Young Journalists Club | Latest news of Iran and world

News ID: 5044
Publish Date: 0:55 - 12 September 2014
Arab nations rallied Thursday behind US President Barack Obama's call for expanding operations against jihadists in Iraq and Syria, but Damascus warned it would consider any action on its territory as an attack.
Ten states, including heavyweight Saudi Arabia, "agreed to do their share in the comprehensive fight" against Islamic State of Iraq and the Levant, said a statement after a meeting between US Secretary of State John Kerry and his Arab counterparts.

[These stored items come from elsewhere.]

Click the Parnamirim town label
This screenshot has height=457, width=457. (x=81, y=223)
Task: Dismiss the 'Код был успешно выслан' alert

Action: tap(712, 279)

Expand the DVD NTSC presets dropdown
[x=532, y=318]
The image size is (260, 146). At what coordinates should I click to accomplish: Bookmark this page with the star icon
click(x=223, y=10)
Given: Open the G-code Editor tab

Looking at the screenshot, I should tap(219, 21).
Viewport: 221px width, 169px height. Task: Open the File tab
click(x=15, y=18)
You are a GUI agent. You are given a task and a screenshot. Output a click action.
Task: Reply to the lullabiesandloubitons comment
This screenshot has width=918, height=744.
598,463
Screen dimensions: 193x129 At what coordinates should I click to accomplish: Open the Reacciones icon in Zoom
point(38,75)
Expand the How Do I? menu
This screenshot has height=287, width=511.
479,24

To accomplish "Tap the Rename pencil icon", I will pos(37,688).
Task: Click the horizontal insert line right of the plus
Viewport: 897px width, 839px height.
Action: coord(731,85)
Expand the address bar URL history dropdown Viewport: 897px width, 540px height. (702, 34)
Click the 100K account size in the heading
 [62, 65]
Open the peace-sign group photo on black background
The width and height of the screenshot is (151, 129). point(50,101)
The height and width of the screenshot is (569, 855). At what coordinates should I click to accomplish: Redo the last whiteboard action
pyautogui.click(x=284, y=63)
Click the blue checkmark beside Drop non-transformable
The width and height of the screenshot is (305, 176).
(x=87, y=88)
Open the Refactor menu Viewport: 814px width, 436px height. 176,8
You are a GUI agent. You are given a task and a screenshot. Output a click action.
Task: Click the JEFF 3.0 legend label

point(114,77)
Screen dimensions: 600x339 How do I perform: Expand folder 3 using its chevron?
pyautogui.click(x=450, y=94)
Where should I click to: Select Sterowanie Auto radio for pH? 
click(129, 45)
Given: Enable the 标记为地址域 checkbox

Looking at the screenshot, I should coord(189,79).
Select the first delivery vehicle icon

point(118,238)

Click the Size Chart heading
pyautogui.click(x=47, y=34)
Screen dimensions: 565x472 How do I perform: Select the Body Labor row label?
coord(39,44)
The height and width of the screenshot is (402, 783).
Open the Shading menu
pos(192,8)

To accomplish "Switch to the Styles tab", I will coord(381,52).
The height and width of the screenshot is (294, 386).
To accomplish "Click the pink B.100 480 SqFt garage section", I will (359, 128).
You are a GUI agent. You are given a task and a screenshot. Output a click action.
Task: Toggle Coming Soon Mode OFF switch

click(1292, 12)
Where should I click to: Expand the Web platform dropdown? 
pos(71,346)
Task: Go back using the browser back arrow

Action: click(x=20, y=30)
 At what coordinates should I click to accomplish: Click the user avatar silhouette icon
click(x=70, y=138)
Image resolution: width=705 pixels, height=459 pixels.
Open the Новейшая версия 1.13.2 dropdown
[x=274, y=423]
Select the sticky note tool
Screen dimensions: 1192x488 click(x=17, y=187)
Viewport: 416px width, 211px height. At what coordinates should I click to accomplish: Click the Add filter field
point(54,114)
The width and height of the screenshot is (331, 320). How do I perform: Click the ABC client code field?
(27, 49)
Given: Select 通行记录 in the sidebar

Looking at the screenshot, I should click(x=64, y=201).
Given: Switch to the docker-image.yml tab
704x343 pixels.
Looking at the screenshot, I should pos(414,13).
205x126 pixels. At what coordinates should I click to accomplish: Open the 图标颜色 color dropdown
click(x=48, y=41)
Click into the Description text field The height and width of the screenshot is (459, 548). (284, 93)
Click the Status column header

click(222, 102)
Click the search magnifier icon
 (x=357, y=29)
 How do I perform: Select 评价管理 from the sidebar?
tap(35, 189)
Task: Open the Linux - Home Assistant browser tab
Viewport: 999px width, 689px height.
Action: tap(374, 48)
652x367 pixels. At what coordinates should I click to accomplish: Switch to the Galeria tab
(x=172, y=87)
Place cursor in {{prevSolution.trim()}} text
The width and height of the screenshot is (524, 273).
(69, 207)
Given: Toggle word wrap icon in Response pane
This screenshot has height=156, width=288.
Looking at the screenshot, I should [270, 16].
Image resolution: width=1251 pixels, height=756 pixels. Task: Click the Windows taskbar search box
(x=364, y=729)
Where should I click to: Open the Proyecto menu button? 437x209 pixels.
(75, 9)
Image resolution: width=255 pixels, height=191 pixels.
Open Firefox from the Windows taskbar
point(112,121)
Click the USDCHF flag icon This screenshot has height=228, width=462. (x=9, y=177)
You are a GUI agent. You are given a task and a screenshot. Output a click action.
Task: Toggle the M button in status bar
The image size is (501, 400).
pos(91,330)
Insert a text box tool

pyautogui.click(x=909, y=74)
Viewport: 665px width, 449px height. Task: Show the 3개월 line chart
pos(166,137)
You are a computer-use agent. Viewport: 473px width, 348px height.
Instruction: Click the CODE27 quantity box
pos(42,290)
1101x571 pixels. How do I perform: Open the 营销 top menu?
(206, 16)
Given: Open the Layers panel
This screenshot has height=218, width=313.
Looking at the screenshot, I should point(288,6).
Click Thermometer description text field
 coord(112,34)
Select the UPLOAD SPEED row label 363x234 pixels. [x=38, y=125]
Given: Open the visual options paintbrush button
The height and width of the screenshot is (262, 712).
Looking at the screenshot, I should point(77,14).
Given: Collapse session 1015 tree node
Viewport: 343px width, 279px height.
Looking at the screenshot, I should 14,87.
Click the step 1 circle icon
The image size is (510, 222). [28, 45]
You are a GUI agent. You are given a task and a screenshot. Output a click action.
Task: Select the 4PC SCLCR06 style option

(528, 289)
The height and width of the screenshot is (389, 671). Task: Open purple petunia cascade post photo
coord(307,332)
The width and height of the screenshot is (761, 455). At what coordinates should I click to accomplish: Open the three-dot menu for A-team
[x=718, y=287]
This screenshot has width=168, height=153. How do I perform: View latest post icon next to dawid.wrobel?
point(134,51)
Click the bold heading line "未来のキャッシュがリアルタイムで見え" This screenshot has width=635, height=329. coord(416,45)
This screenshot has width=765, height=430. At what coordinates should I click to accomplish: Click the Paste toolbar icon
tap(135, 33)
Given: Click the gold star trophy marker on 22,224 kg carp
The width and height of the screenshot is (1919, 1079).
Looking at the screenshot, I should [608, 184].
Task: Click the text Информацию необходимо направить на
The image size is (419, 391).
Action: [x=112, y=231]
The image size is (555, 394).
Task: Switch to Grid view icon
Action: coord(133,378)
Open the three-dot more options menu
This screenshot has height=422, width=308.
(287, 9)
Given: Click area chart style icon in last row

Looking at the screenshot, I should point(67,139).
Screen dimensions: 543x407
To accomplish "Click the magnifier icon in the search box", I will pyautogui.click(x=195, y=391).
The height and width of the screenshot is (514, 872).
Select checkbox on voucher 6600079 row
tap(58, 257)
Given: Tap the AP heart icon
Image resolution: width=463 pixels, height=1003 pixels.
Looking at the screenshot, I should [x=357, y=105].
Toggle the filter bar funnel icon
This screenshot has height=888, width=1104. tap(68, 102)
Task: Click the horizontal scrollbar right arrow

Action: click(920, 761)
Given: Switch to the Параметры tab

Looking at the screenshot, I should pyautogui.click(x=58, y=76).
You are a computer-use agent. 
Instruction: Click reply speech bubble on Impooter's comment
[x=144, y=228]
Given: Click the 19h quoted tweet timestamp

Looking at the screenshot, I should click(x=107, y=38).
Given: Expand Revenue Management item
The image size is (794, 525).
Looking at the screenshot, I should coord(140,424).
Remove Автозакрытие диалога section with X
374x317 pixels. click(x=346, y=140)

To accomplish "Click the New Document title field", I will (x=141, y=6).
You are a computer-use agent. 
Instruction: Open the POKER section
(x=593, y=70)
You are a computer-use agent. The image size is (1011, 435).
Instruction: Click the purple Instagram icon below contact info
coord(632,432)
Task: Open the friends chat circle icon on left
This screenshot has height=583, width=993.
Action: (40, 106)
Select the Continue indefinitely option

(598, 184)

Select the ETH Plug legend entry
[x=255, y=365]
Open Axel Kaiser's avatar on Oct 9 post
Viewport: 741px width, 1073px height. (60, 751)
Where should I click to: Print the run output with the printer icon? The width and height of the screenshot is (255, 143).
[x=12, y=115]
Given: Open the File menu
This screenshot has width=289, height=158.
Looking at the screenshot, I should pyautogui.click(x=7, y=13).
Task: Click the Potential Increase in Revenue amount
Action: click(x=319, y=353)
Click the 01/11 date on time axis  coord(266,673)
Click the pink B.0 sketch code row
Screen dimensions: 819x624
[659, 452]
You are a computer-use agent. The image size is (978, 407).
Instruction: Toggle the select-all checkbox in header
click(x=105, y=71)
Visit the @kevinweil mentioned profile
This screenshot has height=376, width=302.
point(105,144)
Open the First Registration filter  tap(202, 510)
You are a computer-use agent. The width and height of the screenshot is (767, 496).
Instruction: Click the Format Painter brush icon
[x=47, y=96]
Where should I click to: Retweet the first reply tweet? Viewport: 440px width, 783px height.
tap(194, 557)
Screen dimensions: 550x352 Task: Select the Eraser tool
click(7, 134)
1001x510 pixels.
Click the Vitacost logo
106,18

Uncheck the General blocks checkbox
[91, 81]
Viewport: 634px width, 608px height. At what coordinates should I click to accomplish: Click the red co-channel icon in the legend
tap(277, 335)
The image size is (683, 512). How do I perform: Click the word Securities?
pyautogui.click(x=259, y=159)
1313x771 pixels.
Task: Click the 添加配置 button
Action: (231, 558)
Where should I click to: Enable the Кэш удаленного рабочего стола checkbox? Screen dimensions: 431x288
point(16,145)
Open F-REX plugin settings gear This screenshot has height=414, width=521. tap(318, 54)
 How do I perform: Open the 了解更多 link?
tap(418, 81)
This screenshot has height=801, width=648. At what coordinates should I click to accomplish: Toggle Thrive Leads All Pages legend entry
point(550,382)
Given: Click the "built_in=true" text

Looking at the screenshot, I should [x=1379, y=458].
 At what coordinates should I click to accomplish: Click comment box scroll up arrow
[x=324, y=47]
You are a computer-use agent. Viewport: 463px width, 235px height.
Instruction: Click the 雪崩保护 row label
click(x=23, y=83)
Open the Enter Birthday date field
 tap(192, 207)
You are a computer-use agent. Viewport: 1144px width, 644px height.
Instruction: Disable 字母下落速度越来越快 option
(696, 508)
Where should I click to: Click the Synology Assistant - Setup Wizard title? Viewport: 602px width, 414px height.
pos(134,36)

With Iraq's new unity government and the Syrian opposition welcoming Obama's plan, Syrian President Bashar al-Assad's regime and powerful ally Russia strongly condemned it.

"Any action of any kind without the consent of the Syrian government would be an attack on Syria," National Reconciliation Minister Ali Haidar said.

Obama said Wednesday he had ordered the US military to expand its operations against IS, a radical Islamist group that has seized a swathe of Iraq and Syria and committed horrifying atrocities.

"Our objective is clear: we will degrade, and ultimately destroy, ISIL through a comprehensive and sustained counter-terrorism strategy," Obama said in a television address, using an alternative acronym for the group.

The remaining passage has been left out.